Cunningham also felt that this curriculum block was a prime candidate for a WebQuest project. Developed in the mid-90s by Bernie Dodge and Tom March at San Diego State University, a WebQuest is an “inquiry-oriented activity” (Dodge, 1997) in which students use the Internet to gather primary and secondary materials. The students must then grapple with the information, analyze it, and demonstrate “an understanding of the material by creating something that others can respond to” (Dodge, 1997).
Cunningham worked with her Franklin Heights’s media specialist to provide the students with a list of web resources and media literacy clearinghouses as well as instructional forms as starting points for their own individual engagements with the topic. The students first evaluated their current understanding of advertising and the methods deployed by advertisers to persuade. Then they familiarized themselves with a core set of advertising methods-techniques advertisers use in various forms of advertising to target students and get them to buy. “I think I was most surprised how useful the PBS.org website was for the students” says Cunningham. “In particular, the Frontline series called “The Persuaders” really opened their eyes to how advertisers manipulate consumers.”
Students also watched dozens of ads, analyzing each based on the criteria and models they had developed earlier.

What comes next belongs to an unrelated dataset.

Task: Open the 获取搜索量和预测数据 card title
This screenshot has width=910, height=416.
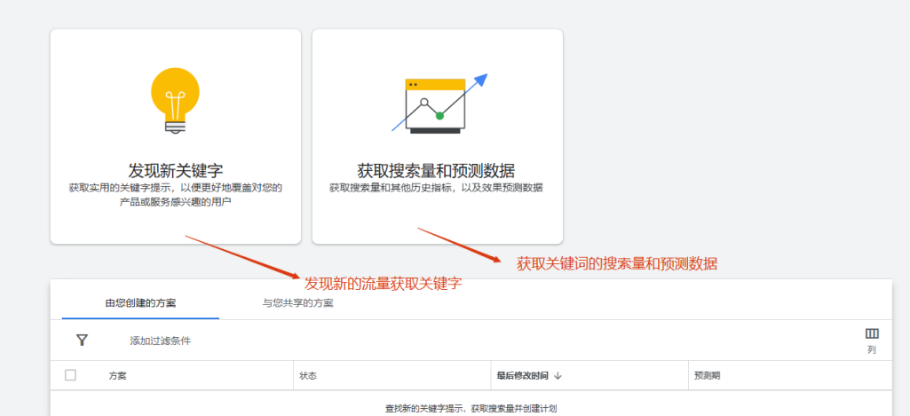Action: coord(437,169)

Finally, students had to produce their own ads using the techniques they had learned from their inquiries. Each student was responsible for both a print ad and a radio or TV (video) spot. Students were not evaluated on the production values of their ads but rather on how successfully they integrated the methods they’d uncovered in their own research.
In post-project evaluations, nearly all Cunningham’s students stated that they have a richer understanding of how advertising affects their buying decisions and feel more in control, and more aware of how their being pitched. “My students went into this project thinking that what advertisers told them was the truth--that everyone buys these things, has these things, and they should too, says Cunningham. “They came out of the project realizing that this was just an impression being told to them and repeated constantly and it sets up a vicious cycle. Students get a lot of pressure to buy things they cannot afford. This really opened their eyes and changed their attitudes towards things.”
Practical Money Skills for Life recognizes Ms. Colleen Cunningham, of Franklin Heights High School, as our May 2007 Innovative Educator.